The article argues that the various iconic independent women of film from the era of Classic Hollywood Cinema (CHC) and later are often celebrated for their character in the beginning of films rather than the ending: the narrative rarely allows a non-traditional woman to remain independent, either being destroyed with her fatal charms unrepented, punished harshly by her ambitions being thwarted in a humiliating manner, or tamed by the love of a stronger man.
Greta Garbo and Marlene Dietrich created many of the earliest examples of deadly independent women. Both actresses specialized in playing women who used their sexual attractiveness to ensnare unsuspecting men or otherwise controlled their own sexuality outside of marriage and the nuclear family. But in all of her movies, Garbo’s character renounced her independence through her love for the hero or made a noble gesture to preserve the family that she had “threatened”, often just before her death. Similarly, Dietrich’s fallen women are converted to “normal” womanhood or reveal themselves to be soft-hearted, traditional women beneath their heavy makeup.

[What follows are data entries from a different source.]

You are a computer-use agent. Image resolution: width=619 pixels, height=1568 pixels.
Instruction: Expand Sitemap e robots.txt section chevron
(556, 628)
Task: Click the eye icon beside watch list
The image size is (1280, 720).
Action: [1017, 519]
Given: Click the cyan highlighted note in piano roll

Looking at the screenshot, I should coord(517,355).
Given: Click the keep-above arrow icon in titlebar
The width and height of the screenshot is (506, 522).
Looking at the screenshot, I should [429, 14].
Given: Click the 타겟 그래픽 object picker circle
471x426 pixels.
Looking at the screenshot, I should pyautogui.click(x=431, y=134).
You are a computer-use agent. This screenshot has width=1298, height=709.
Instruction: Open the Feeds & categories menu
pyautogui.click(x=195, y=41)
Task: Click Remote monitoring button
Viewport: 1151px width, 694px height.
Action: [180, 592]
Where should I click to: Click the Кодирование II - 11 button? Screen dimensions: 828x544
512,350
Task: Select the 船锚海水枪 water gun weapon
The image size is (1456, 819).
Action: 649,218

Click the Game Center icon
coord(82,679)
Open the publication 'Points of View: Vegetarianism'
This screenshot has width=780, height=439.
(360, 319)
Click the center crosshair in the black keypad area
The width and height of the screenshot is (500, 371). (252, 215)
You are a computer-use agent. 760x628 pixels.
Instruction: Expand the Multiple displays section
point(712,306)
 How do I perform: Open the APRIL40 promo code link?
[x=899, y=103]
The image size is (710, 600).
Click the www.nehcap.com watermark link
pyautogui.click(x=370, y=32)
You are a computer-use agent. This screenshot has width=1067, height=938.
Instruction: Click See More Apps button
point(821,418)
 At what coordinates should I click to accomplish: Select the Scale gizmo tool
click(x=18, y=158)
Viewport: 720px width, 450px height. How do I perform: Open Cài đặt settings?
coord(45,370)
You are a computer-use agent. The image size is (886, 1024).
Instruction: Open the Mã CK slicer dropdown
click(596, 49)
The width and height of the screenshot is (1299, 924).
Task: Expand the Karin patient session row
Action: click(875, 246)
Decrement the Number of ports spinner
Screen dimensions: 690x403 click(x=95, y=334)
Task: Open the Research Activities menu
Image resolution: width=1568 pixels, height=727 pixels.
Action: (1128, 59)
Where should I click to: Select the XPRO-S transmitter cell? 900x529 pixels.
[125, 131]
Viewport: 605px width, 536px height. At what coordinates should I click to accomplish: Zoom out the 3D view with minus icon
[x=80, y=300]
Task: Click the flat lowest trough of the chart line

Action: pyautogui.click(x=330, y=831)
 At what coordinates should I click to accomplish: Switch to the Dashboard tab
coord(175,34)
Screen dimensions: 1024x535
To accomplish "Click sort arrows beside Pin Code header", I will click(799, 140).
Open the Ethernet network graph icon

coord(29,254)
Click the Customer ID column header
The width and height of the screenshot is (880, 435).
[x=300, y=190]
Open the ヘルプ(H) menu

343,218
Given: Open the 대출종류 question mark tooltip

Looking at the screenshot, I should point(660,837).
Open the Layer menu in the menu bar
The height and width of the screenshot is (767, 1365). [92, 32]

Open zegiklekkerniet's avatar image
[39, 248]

The women remain iconic in these films because the audience then and now understood that the Hollywood ending isn’t the real ending: just because convention dictates taming, humiliation or death for non-traditional women doesn’t mean that those endings represent the fundamental truth of the character’s independent journey (especially when, in order to justify the taming, humiliation or death the independent women suddenly go crazy or evil in ways that are clumsy distortions of their initial character – yes, Fatal Attraction, I am looking at you, don’t pretend you don’t know why).
The metanarrative supercedes the purported narrative conclusion when the presented narrative takes the coward’s way out of turning a transgressive characters/events into a formulaic morality tale, particularly in films made under the restrictive “decency” provisions of the Hays Code. That’s half the fun of watching those movies and seeing how the directors and actors tweaked their films in their own coded fashion to send metanarrative messages deliberately counter to the ones insisted on by the Hays Office.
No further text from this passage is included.